The highlight of her success was her showdown with Olympian Maana Patel, seven years her senior. In juniors, she bettered two of Maana’s records and in seniors she beat the Gujarat swimmer to the gold across 50m, 100m and 200m.
“How much ever I tried to avoid, it was at the back of my mind,” says Ridhima. “But I knew that I had also trained for it and was as strong as her.”
Eye on timings
Gold medals weren’t her targets, but timings. And she only missed rewriting Maana’s National record in 50m backstroke by 0.05 seconds and in 100m backstroke by 0.07.
“I just swim to get a time and it doesn’t matter even if I get the silver. I am half a second off the best Indian performance in 100m (Maana’s 1:03.77 in Belgrade). If I keep going at this pace, I can better it. To qualify for Asian Games 2022 is my main target.”
Her run at the nationals and her age can give the impression that Ridhima has just exploded on to the National scene. But her coach at the Basavanagudi Aquatic Centre, John Christopher, believes her rise has been more steady than steep.
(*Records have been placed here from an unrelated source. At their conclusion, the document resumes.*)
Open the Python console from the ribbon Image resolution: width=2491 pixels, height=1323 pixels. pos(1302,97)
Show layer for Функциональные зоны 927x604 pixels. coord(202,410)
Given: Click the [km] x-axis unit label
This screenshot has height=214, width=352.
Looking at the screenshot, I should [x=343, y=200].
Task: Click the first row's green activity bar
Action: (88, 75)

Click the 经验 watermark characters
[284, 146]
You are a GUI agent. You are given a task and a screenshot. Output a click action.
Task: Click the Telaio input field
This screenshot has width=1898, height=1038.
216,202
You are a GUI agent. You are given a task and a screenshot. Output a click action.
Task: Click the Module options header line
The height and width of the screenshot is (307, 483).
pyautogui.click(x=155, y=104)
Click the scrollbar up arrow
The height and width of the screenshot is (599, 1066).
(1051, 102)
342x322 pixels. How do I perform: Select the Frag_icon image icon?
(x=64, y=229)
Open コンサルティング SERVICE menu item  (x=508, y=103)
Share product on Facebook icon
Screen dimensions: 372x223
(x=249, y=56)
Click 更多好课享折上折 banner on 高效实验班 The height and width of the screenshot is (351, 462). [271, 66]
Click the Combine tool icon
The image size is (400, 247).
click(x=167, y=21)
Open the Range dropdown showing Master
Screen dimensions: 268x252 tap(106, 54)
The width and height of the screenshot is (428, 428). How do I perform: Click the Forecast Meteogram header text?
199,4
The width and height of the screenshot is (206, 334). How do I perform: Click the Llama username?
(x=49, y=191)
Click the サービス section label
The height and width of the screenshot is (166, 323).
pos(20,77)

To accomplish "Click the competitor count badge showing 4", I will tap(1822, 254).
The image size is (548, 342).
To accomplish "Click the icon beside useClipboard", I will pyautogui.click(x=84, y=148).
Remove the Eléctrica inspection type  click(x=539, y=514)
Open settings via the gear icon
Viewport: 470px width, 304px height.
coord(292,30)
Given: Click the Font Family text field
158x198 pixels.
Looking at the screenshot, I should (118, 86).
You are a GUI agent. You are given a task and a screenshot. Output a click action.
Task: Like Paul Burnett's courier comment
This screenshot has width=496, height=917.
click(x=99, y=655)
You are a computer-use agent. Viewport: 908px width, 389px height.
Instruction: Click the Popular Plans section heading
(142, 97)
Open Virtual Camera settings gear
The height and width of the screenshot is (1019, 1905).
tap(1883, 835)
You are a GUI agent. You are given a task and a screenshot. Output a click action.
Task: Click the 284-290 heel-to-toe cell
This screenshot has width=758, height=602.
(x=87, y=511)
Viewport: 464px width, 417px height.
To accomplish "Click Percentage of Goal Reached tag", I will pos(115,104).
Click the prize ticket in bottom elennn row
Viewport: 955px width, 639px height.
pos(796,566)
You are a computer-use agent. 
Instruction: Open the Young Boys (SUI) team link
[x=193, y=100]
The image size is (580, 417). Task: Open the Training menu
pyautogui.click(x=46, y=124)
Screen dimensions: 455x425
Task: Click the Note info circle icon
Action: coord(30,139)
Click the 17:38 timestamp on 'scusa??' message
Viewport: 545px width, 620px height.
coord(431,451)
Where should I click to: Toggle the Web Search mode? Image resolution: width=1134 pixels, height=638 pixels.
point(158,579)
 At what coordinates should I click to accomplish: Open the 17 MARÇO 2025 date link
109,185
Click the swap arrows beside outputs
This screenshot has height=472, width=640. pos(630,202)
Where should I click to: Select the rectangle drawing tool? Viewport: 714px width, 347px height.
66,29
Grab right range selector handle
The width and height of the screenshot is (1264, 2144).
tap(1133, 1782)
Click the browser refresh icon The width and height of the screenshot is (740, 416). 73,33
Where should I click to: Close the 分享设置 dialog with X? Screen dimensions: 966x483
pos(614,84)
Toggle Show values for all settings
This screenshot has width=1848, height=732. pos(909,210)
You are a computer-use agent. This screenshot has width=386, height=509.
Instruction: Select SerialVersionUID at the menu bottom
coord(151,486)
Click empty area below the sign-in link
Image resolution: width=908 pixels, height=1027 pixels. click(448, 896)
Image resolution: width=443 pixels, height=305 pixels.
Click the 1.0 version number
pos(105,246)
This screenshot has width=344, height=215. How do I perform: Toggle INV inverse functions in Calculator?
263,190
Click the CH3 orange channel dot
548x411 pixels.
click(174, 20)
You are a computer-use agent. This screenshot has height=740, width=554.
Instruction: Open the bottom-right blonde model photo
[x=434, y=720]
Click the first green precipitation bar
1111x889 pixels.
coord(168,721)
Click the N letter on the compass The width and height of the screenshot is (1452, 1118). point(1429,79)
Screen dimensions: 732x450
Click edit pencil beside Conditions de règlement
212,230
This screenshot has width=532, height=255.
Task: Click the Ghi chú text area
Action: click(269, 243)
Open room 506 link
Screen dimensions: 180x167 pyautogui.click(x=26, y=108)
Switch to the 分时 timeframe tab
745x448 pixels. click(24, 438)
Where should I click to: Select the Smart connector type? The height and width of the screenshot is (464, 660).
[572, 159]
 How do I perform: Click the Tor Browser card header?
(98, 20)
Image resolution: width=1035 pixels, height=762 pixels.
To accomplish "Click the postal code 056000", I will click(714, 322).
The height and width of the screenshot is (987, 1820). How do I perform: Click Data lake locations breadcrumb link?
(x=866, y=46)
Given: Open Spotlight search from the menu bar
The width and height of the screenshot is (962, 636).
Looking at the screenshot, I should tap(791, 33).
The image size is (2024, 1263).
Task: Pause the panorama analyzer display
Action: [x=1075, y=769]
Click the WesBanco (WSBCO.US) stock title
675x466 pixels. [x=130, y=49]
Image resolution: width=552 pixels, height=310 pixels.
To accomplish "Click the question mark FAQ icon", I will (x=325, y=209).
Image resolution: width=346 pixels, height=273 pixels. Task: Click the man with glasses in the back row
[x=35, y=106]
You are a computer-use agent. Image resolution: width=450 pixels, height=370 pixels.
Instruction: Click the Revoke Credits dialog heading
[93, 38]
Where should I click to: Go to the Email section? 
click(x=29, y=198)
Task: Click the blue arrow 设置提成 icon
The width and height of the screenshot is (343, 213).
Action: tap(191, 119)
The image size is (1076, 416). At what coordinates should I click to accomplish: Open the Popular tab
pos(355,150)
“Four years back she was 1:11 in 100m backstroke and slowly she has progressed to 1:04,” Christopher says. “By March-May, I expect her to go 1:03. I won’t say that she will go 1:01. I won’t say that she will be in the Olympics. She just has to put her head down and keep working.”
In that quest, Ridhima has her parents’ full backing and with a brother who played national-level basketball and father volleyball, she has people who understand the hardships of a sportsperson. The Delhi Public School (South) student appears primed for success.